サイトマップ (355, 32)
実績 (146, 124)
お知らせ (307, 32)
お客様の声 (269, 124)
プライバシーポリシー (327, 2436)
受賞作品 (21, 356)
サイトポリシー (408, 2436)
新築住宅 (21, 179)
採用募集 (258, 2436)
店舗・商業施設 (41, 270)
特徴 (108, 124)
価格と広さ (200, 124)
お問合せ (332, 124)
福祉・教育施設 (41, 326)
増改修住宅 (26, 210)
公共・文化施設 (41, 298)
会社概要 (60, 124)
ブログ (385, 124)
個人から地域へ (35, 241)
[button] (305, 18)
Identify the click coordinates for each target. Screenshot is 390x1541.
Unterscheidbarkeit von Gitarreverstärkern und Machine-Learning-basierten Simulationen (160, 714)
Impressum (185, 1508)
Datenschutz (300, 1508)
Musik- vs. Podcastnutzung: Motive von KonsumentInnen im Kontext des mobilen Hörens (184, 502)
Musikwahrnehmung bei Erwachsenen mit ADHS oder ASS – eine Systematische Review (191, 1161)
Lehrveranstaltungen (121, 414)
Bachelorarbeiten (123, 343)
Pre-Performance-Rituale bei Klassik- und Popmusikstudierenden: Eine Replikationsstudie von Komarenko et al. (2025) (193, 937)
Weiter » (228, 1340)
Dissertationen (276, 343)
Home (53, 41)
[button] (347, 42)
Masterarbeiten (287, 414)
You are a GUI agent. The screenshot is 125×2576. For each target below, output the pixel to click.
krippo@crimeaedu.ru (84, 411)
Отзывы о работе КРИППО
◇ ◇ ◇
Required work
Reproduce every entry above exactly as it was written.

Output for this exercise
サイトマップ (355, 32)
実績 (146, 124)
お知らせ (307, 32)
お客様の声 (269, 124)
プライバシーポリシー (327, 2436)
受賞作品 (21, 356)
サイトポリシー (408, 2436)
新築住宅 (21, 179)
採用募集 (258, 2436)
店舗・商業施設 (41, 270)
特徴 (108, 124)
価格と広さ (200, 124)
お問合せ (332, 124)
福祉・教育施設 (41, 326)
増改修住宅 (26, 210)
公共・文化施設 (41, 298)
会社概要 (60, 124)
ブログ (385, 124)
個人から地域へ (35, 241)
[button] (305, 18)
Identify the click coordinates for each target. Screenshot is 390x1541.
Unterscheidbarkeit von Gitarreverstärkern und Machine-Learning-basierten Simulationen (160, 714)
Impressum (185, 1508)
Datenschutz (300, 1508)
Musik- vs. Podcastnutzung: Motive von KonsumentInnen im Kontext des mobilen Hörens (184, 502)
Musikwahrnehmung bei Erwachsenen mit ADHS oder ASS – eine Systematische Review (191, 1161)
Lehrveranstaltungen (121, 414)
Bachelorarbeiten (123, 343)
Pre-Performance-Rituale bei Klassik- und Popmusikstudierenden: Eine Replikationsstudie von Komarenko et al. (2025) (193, 937)
Weiter » (228, 1340)
Dissertationen (276, 343)
Home (53, 41)
[button] (347, 42)
Masterarbeiten (287, 414)
You are a GUI agent. The screenshot is 125×2576. For each target below, output the pixel to click.
krippo@crimeaedu.ru (84, 411)
Отзывы о работе КРИППО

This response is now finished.